## TEXT EXCERPT
########################################
WHAT DOES PHILIP HAMMOND'S FIRST AND LAST SPRING BUDGET MEAN FOR YOU?
- AuthorDaniel Elkington
He said this budget prepares us for Brexit, gives greater opportunity to the future and makes the economy more robust. Time will tell…
Changes for you
Top 1% of taxpayers, pay 27% of the income tax.
After lots of talk around National Insurance Phil announced that From April 2018, with the abolition of class 2 NICs, comes an increase of 1% on class 4 NICs, and a further 1% increase in April 2019.
This raises £145m a year and those with earnings below £16,250 will see a net saving with the combination of the scrapping of the flat rate and the increase.
Philip talked a lot about the ‘unfairness’ of dividend and finished by announcing the dividend allowance was to fall to £2,000 a year in April 2018.
The Personal allowance will increase to £11,500 and HRT threshold to £45,000 this April.
In the Autumn Statement, Philip mentioned an NS&I bond, the offer was released at around 12:50 p.m. you can earn 2.2% on deposits up to £3k over three years.
The ISA allowance is set to increase to £20,000. Of this, those below the age of 40 will be able to open a Lifetime ISA and receive a government bonus of 25% on every premium up to £4,000.
Changes for your business
Businesses with t/o below the VAT threshold will not have to comply with quarterly reporting for another year, with the VAT threshold rising to £85,000 and deregistration rising to £83,000 this April this may be of interest.
Business rates raise £25bn a year for local authorities. Focus will turn to properly taxing the digital economy. Business rates revaluation process is to be reviewed.
Businesses losing small business rate relief will have their bill increases capped to £50pm.
All pubs will see £1k off their business rates for all pubs with a rateable value of less than £100K. Local Authorities are to be given discretion to provide for discounts.
Mr. Hammond disclosed a crackdown on businesses that convert capital losses into trading losses inappropriately.
########################################
## INFORMATION PROVIDED

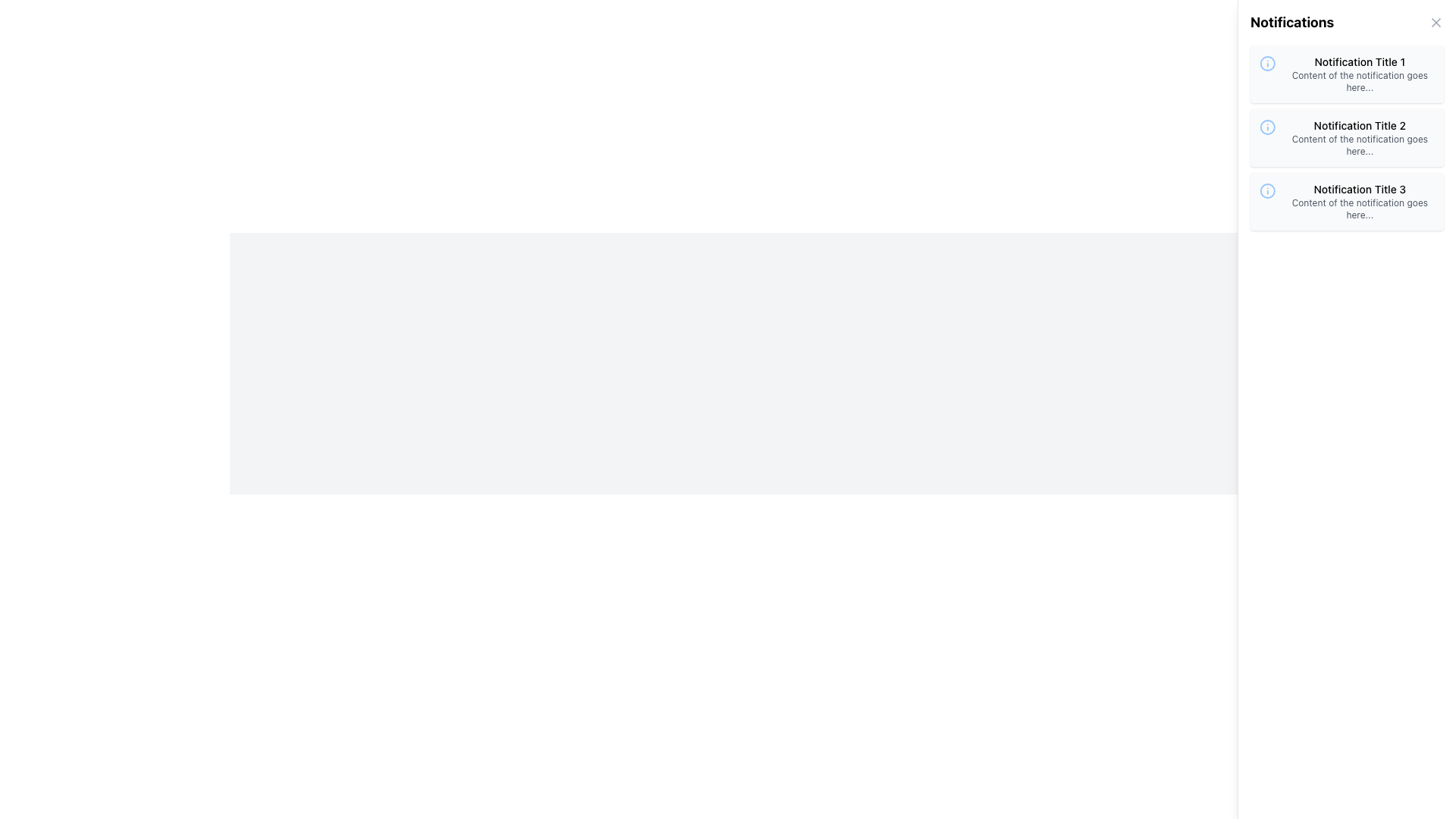 The image size is (1456, 819). What do you see at coordinates (1267, 63) in the screenshot?
I see `the visual representation of the decorative vector graphic circle in the SVG, located at the top-left corner of the notification icon adjacent to the first notification item` at bounding box center [1267, 63].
########################################
Extend the Spring Budget article with a few more paragraphs that start right after its final sentence. The data has no connection to the Spring Budget article.

## OUTPUT BELOW
On Corporation tax, the plan sticks, with a reduction to 19% on 6th April this year and falling to 17% by 2020 as planned.
Other interesting news
Universal credit taper to reduce
Consumer bodies to be given more powers
£20m made available to help tackle domestic violence
£300m of the £23bn infrastructure funds to fund R&D and £270m of the same for disruptive technology, £200m for local projects on fibre, £16m for new 5G ‘hub’, £690m for local authorities to tackle urban traffic flow etc.
New free schools to be increased from 500, to 610, with free transport to those qualifying for free school meals and who attend selective schools.
New investment in the new ‘T’ levels to harmonise the work-based qualification scheme (T stands for Technical). This should harmonise qualifications like BTEC, City & Guilds and NVQ’s etc.
Philip talked about the pressures on the NHS and the problems of bed-blocking and announced £2bn of grant funding over the next 3y for social care, with £1bn available over the next year. A green paper to discuss a way in how to fund this later – it has been suggested that this may be by some form of death tax.
The Sugar tax is definitely happening, with those that contain a lot of sugar paying 24p per litre.
What wasn’t mentioned?
In all the hype beforehand we were expecting some tinkering with pensions and none came. What with the tax year being very close and Philip’s preference not to startle the horses with last minute tax changes we anticipate that these changes will come in the 2017 Autumn Budget.
The timetable is changing this year, with the budget being moved to replace the Autumn Statement and an economic statement being made by the chancellor in Spring.
We expected changes to death taxes and radical national insurance changes to address the gap between employees and directors of their own companies and the self-employed.
The dividend allowance was not a shock, indeed the shock was that there is any left at all. The whole dividend allowance was a stealth tax dressed up as ‘new allowance’ where one could earn up to £5,000 without paying any tax. This used to be exactly the same up to your basic rate threshold. Very few people ended up paying less tax.
I expect that with the reduction in tax take from corporation tax, that there will be a much increased dividend tax.
Overall, no real surprises and any changes will have a limited impact on very few people. I’d rate this as being a good budget overall. Infrastructure is the one thing the private sector just doesn’t do and a focus of spending on that is key.
OBR forecast for economic growth.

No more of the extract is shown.